Two weeks before that, France’s president, Emmanuel Macron, had sparked criticism when he set out a plan to combat “separatism” and claimed that Islam was “experiencing a crisis today, all over the world”.
The former Malaysian leader, who was prime minister from 2018 until March this year, commented on the murder on Thursday by arguing that Muslims would not approve of the killing but warned that France should “not show disrespect for the values of others”.
“Macron is not showing that he is civilised. He is very primitive in blaming the religion of Islam and Muslims for the killing of the insulting school teacher,” Mr Mahathir said.
“It is not in keeping with the teachings of Islam.”
He added: “But irrespective of the religion professed, angry people kill. The French in the course of their history have killed millions of people. Many were Muslims.
“Muslims have a right to be angry and to kill millions of French people for the massacres of the past.
“But by and large, the Muslims have not applied the ‘eye for an eye’ law. Muslims don’t. The French shouldn’t.
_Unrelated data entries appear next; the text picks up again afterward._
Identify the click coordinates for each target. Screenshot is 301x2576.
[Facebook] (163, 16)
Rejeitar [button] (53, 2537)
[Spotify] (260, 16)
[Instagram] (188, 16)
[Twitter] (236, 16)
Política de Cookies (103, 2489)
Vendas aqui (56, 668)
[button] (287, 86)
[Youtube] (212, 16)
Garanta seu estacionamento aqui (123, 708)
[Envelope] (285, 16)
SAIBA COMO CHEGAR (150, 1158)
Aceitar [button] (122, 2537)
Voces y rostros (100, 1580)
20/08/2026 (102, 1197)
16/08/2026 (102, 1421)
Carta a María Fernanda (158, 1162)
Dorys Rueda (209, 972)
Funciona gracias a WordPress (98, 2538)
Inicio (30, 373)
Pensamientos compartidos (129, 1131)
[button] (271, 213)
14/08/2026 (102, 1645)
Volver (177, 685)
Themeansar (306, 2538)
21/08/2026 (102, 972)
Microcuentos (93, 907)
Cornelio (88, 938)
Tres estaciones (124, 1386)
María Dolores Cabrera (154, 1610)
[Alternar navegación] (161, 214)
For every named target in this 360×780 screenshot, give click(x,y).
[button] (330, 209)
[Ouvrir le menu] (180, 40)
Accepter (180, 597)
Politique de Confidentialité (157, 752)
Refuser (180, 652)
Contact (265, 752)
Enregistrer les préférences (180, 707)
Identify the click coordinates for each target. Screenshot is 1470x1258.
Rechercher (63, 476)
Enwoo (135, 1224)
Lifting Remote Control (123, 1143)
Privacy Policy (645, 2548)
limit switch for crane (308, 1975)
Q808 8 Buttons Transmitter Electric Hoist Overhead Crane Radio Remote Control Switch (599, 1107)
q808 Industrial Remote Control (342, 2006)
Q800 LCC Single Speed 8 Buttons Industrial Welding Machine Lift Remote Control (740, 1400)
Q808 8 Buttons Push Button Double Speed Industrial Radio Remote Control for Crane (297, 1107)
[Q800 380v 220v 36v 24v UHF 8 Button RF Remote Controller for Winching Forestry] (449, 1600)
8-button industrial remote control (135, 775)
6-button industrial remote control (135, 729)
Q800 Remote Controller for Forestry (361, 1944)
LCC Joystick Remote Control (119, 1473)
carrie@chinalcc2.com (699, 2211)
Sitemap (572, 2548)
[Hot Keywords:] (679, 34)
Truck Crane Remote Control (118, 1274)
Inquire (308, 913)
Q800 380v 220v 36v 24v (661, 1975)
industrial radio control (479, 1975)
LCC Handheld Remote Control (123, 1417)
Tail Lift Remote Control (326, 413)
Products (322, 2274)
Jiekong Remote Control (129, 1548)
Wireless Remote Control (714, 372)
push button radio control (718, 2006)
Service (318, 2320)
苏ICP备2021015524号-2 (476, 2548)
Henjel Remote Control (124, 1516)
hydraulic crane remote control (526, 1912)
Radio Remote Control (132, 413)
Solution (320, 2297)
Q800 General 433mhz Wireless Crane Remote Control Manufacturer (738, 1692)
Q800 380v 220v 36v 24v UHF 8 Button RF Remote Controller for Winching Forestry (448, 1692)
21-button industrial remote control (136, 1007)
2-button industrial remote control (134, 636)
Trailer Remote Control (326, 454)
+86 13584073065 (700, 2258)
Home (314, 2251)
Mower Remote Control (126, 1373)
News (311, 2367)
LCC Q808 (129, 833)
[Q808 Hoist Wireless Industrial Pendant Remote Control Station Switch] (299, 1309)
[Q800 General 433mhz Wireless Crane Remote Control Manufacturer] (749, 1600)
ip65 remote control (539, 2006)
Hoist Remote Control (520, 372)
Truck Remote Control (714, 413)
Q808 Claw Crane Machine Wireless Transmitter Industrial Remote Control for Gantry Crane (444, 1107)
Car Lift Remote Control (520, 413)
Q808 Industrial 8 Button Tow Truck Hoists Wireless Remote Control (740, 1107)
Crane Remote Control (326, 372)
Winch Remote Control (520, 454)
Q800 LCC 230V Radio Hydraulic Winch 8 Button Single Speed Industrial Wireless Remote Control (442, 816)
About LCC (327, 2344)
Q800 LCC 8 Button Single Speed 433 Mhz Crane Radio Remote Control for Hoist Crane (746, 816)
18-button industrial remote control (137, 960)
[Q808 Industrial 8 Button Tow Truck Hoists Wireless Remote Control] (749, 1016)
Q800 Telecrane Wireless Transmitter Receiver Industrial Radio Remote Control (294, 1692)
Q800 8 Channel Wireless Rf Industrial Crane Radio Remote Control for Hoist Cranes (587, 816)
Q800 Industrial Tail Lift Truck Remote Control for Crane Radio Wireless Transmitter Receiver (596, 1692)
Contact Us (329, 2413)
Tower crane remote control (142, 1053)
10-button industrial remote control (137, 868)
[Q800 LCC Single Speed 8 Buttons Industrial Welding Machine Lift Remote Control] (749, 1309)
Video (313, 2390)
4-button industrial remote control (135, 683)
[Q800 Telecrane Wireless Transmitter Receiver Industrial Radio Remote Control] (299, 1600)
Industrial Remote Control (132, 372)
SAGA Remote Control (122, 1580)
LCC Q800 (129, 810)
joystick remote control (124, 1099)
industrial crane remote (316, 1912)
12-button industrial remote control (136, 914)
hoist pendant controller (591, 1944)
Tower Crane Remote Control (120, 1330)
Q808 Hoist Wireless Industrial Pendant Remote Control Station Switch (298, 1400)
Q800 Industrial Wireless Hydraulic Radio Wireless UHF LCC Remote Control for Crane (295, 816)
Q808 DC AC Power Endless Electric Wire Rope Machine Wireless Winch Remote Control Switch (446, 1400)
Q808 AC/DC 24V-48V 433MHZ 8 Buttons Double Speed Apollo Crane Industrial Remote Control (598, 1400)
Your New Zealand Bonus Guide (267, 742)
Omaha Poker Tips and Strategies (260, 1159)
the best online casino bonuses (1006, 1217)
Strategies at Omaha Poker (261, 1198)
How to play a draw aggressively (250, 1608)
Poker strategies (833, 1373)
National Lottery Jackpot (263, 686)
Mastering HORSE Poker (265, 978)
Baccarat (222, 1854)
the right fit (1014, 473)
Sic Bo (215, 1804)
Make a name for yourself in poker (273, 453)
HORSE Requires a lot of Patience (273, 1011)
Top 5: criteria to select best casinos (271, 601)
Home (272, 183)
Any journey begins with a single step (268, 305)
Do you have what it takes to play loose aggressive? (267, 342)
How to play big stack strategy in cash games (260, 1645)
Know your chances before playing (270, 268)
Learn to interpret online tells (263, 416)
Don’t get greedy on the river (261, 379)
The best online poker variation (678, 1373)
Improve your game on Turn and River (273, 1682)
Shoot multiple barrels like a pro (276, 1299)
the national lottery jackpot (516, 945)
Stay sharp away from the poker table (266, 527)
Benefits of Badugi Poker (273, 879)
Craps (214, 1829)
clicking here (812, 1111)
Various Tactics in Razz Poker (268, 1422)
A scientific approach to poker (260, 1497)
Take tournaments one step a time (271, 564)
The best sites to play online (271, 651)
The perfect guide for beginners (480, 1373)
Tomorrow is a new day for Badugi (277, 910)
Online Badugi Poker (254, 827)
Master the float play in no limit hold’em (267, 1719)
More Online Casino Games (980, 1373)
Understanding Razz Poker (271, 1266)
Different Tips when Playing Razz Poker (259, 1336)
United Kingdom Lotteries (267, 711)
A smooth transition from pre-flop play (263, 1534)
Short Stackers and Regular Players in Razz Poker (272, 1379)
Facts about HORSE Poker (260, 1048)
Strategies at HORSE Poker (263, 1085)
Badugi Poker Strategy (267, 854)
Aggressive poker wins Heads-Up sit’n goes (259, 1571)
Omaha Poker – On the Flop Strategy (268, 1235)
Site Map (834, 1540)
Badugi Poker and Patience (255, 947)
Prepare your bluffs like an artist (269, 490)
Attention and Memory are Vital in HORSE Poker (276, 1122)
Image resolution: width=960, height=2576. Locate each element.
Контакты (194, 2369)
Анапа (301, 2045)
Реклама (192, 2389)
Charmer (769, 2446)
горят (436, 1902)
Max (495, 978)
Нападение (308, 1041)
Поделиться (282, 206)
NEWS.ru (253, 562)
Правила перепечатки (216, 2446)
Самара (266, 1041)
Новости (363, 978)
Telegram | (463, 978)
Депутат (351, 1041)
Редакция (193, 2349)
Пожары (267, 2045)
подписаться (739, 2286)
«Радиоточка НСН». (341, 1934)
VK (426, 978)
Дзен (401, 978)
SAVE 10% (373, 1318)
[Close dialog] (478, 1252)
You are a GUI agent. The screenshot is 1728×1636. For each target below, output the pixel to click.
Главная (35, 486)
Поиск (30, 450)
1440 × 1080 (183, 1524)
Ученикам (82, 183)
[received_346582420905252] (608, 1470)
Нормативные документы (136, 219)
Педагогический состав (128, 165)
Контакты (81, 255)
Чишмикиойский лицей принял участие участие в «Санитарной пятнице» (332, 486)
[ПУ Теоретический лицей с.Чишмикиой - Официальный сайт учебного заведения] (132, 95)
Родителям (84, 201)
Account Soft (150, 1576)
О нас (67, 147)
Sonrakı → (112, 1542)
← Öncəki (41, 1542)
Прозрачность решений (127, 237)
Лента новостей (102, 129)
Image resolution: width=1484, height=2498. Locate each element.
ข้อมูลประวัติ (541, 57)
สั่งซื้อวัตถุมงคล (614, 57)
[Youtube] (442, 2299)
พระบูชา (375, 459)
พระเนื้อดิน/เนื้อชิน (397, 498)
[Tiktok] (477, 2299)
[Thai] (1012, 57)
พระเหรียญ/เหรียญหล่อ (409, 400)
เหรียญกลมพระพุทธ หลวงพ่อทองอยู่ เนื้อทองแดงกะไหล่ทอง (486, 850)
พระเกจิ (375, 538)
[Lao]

Instead the French should teach their people to respect other people’s feelings.”
Mr Mahathir’s statement led to widespread calls for Twitter to remove his posts, with some users describing them as an incitement to violence.
“Take this down urgently, @TwitterSupport,” Brian Klaas, an associate professor in global politics at University College London, wrote in response to the tweets.
“It's an incitement to mass killing by a former prime minister of Malaysia with more than a million followers. How has this been allowed to stay up for over an hour?!”
One of the tweets has since been taken down for violating Twitter’s rules.
Mr Mahathir’s comments come at a time of heightened tension between Mr Macron’s government and some Muslims in France and other countries.
The French president’s decision to publicly defend the cartoons of Muhammad, which have caused anger across parts of the Islamic world, has led to calls for a boycott of French products.
On Monday, France’s foreign ministry insisted it was defending freedom of expression and supported Muslims in the country.
A statement from the ministry also claimed that the boycott calls were being “instrumentalised by a radical minority” and should end immediately.